• Given task: Lay out the stretch from the start of the listing below through the line containing "point(1392,235)", both included, as a Markdown table with the columns Row and Listing line, numbering each line and skipping blank ones. Leave the pictures out of the table.

• Entries shown:
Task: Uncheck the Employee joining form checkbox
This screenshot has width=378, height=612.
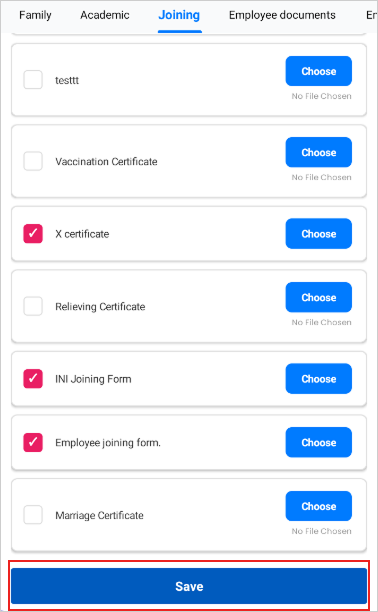Action: pos(33,442)
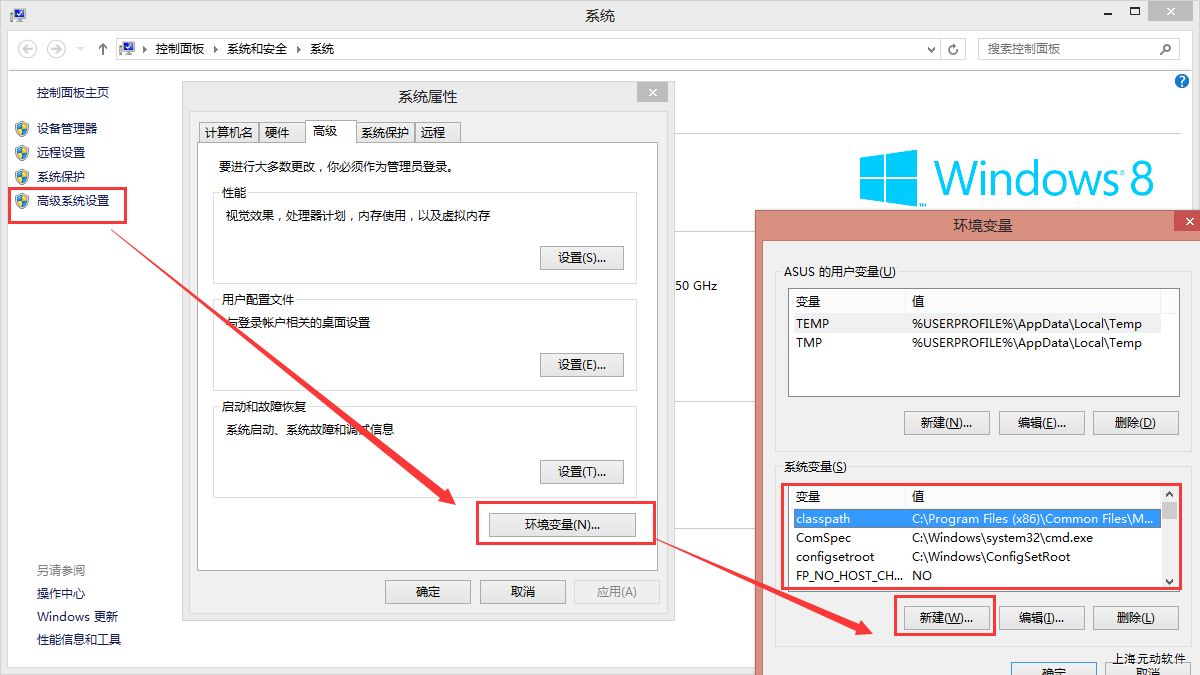Click the search magnifier icon
This screenshot has width=1200, height=675.
(x=1165, y=48)
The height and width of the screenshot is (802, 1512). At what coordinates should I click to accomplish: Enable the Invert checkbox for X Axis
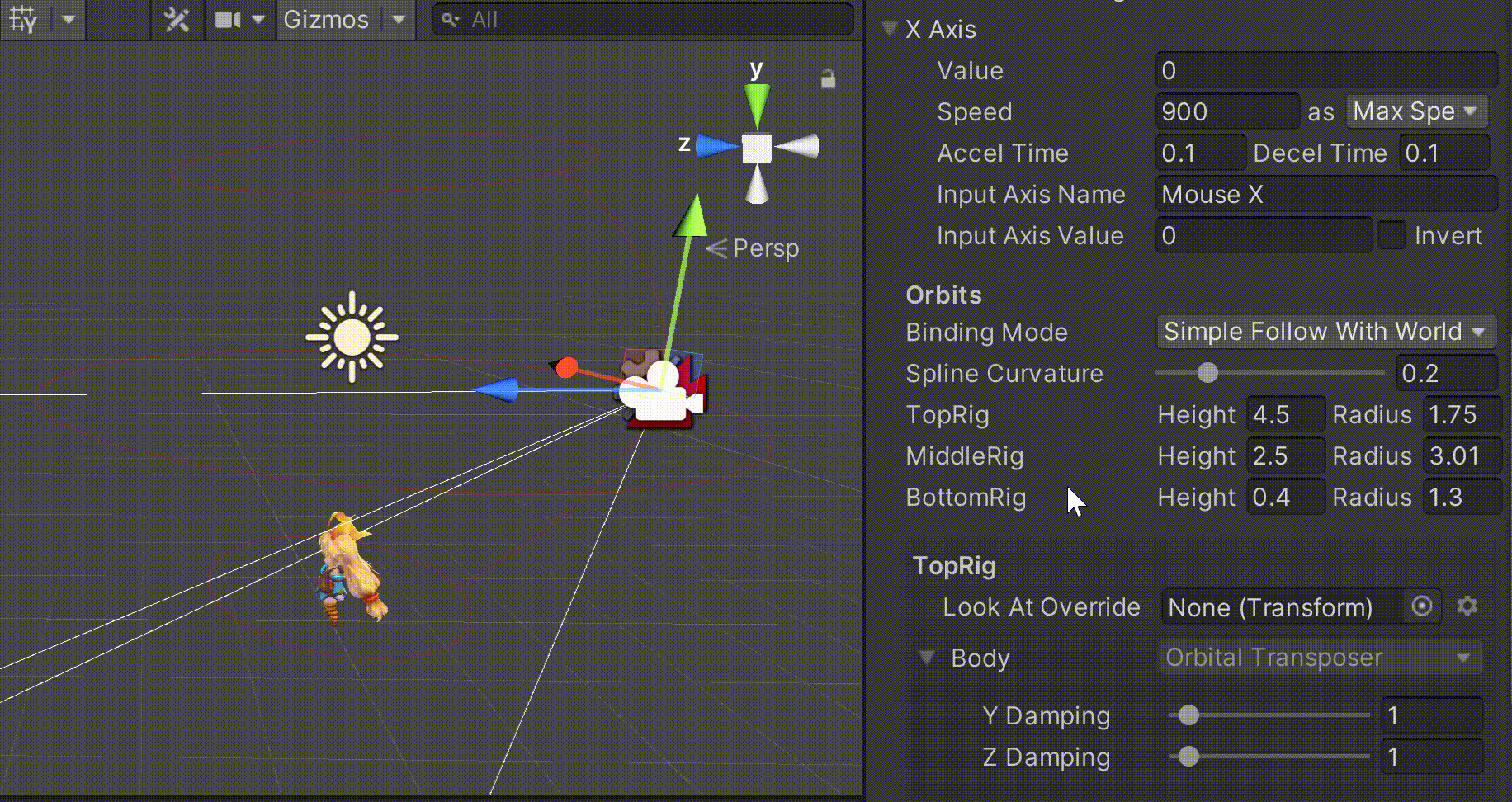point(1392,235)
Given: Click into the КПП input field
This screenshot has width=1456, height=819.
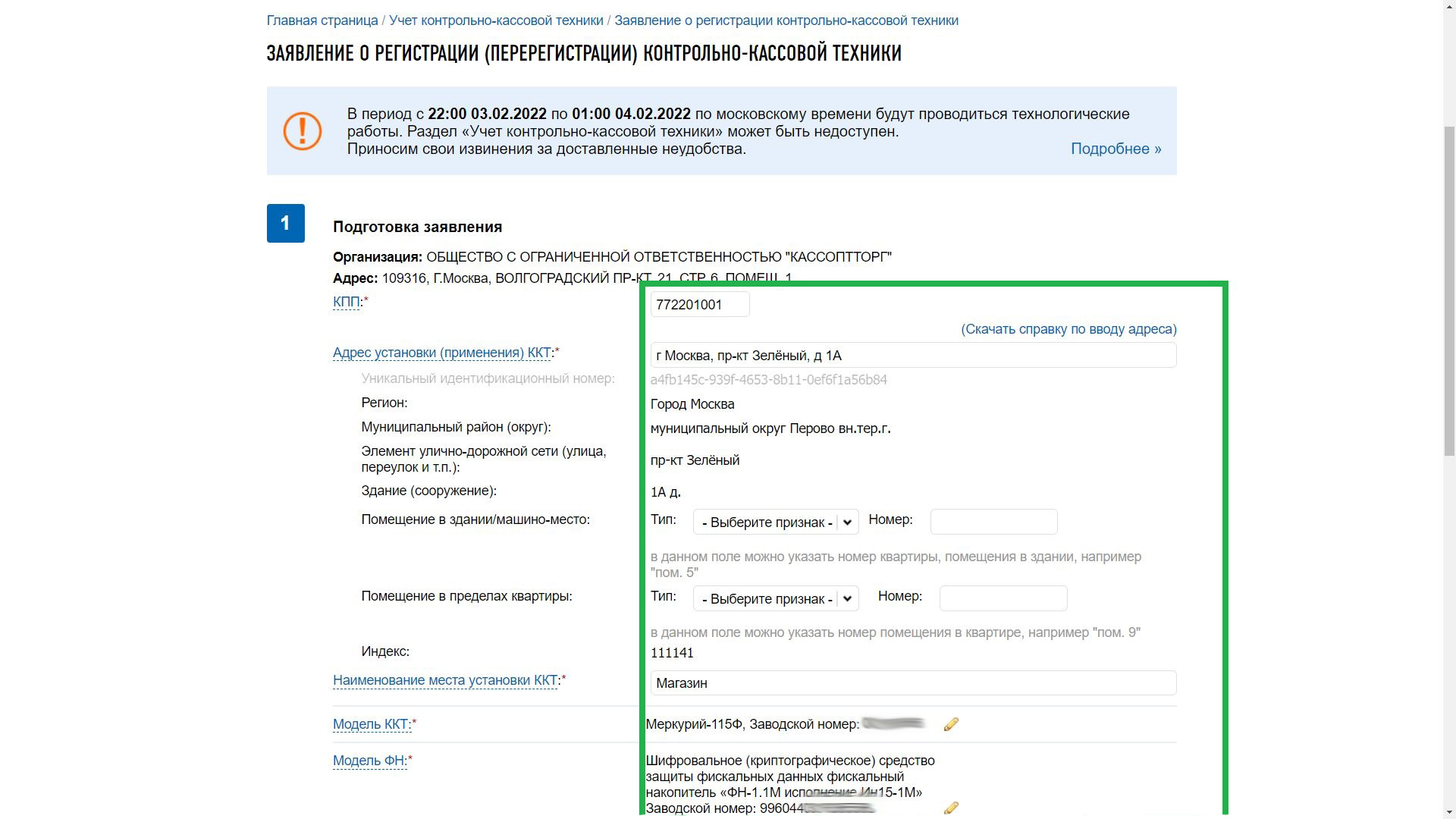Looking at the screenshot, I should coord(699,305).
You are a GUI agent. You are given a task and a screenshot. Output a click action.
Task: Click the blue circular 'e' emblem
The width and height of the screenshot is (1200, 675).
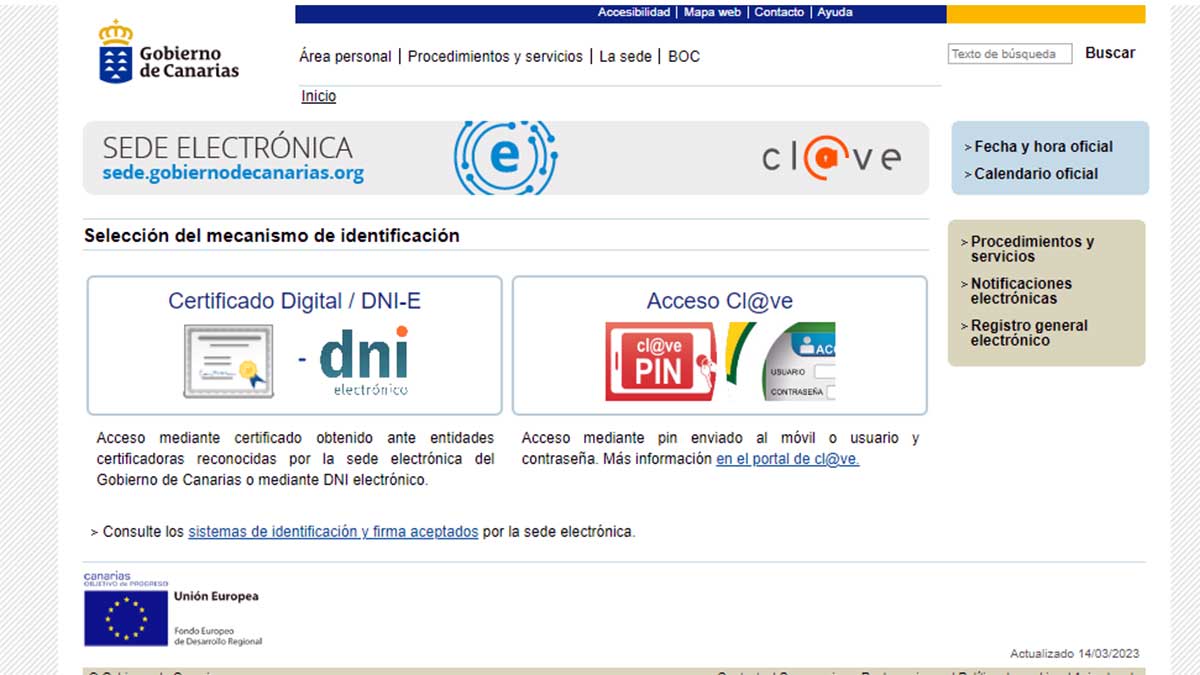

• Task solution:
| Row | Listing line |
|---|---|
| 1 | Task: Uncheck the Employee joining form checkbox |
| 2 | This screenshot has width=378, height=612. |
| 3 | Action: pos(33,442) |
| 4 | Click the search magnifier icon |
| 5 | This screenshot has width=1200, height=675. |
| 6 | (x=1165, y=48) |
| 7 | The height and width of the screenshot is (802, 1512). At what coordinates should I click to accomplish: Enable the Invert checkbox for X Axis |
| 8 | point(1392,235) |